# Exercise:
Take the line that holds "Where should I" and every line after it to the end of the entries, and repeat them exactly without the pictures.

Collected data
::::

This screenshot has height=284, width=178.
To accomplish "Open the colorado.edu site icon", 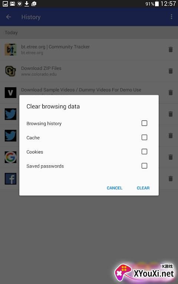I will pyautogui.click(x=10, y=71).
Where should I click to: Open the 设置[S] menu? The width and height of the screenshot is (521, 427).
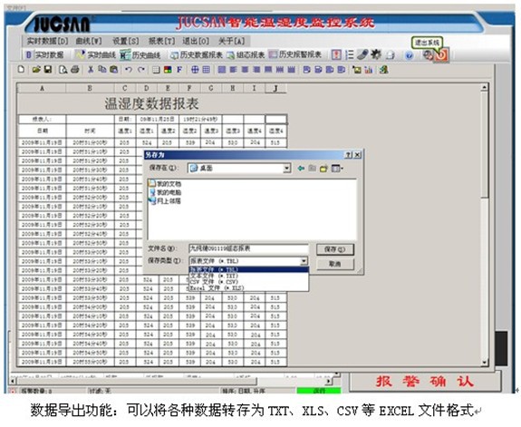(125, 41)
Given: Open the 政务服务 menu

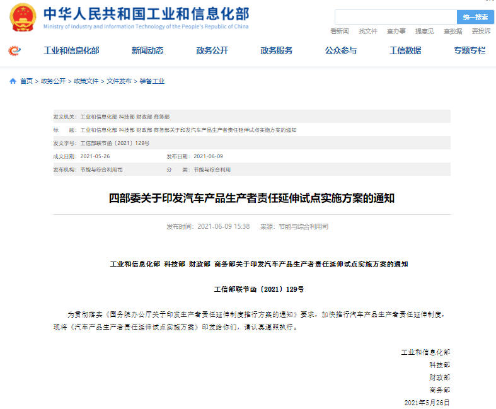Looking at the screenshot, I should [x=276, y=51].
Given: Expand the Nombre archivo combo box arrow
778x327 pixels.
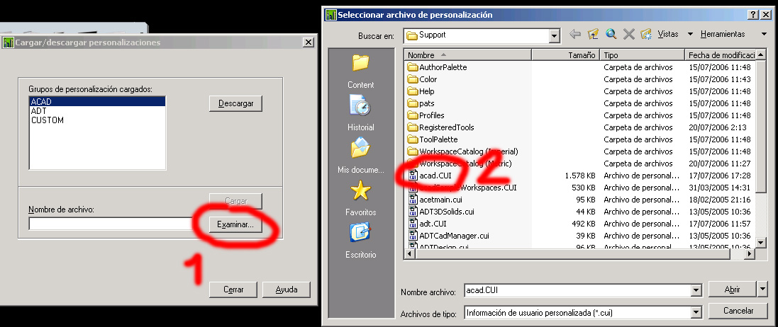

::::

# Exercise result:
Where should I click to: Open the 设置[S] menu? The width and height of the screenshot is (521, 427).
(125, 41)
Given: Open the 政务服务 menu

Looking at the screenshot, I should [x=276, y=51].
Given: Expand the Nombre archivo combo box arrow
778x327 pixels.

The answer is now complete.